猪VIII 因子A1和A3结构域对翻译后剪接的人/ 猪杂合VIII 因子的促分泌作用

凝血VIII 因子(fVIII)蛋白的低效分泌以及基因过大是基于转fVIII 基因的甲型血友病基因治疗的不利因素。本室前期用内含肽(intein)的蛋白质反式剪接实验证明，运用双载体共转fVIII 基因，通过翻译后蛋白质剪接，轻链可顺式促进fVIII蛋白的分泌。本文用猪fVIII 蛋白的A1 和A3 结构域替换人fVIII 蛋白相应的结构，构建人/ 猪杂合fVIII (human/porcine hybridfVIII, HP-fVIII)，研究基于内含肽的双载体转HP-fVIII 基因后剪接HP-fVIII 的分泌和活性。构建一对分别融合Ssp DnaB内含肽的HP-fVIII 重链和轻链基因表达质粒，瞬时共转染COS-7 细胞，用ELISA 和Coatest 法定量分析分泌至培养上清中HP-fVIII 的剪接和生物活性，用Western blotting 检测了细胞内HP-fVIII 的剪接。

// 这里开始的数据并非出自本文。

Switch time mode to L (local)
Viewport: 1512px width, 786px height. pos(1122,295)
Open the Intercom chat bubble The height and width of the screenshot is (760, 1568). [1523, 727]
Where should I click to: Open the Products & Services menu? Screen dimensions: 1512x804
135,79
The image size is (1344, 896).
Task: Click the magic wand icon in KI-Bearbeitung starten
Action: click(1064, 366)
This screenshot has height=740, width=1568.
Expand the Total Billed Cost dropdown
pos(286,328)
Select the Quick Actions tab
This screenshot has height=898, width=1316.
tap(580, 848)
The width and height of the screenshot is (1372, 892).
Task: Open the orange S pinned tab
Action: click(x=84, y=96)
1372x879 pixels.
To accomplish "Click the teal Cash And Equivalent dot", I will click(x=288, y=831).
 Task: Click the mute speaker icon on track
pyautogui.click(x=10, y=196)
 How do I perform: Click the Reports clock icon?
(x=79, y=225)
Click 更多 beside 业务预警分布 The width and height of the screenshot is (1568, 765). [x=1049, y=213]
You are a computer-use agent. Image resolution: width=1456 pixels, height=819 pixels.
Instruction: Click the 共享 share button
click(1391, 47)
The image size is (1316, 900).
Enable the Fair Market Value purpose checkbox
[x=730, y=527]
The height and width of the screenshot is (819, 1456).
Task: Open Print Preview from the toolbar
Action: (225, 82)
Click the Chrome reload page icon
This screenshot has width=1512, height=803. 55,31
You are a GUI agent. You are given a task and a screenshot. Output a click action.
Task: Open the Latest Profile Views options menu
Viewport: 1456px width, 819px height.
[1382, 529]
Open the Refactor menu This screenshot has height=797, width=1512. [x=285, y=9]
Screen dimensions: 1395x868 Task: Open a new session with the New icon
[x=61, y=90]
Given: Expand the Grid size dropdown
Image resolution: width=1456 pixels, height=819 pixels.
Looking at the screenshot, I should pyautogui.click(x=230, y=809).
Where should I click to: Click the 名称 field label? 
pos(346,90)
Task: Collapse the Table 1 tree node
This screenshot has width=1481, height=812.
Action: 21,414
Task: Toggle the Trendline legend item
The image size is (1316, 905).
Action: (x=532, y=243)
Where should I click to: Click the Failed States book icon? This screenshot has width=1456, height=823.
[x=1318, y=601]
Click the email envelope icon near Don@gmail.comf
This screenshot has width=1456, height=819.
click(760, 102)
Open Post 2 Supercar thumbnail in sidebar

结果显示，双载体转HP-fVIII 基因细胞上清的剪接HP-fVIII 蛋白量为(184±34) ng/mL，活性为(1.18±0.22) IU/mL，明显高于双载体转人fVIII 基因[蛋白量为(48±12)ng/mL，活性为(0.31±0.10) IU/mL]，提示猪fVIII 的A1 和A3 结构域能显著促进内含肽剪接的HP-fVIII 的分泌和活性；另外，还在混合培养的分别转内含肽融合HP-fVIII 重链和轻链基因细胞上清中检测到剪接的HP-fVIII 蛋白量为(27±5) ng/mL，活性为(0.19±0.07) IU/mL，提示内含肽对HP-fVIII 的剪接可不依赖细胞机制，分泌出胞的前体蛋白仍可进行剪接反应；双载体转HP-fVIII 基因细胞内检测到与转hfVIII 基因阳性对照细胞内hfVIII 条带大小接近的剪接HP-fVIII 蛋白条带，进一步证实HP-fVIII 的剪接。该结果为进一步在动物体内应用内含肽的双腺相关病毒载体转HP-fVIII 基因奠定了实验基础。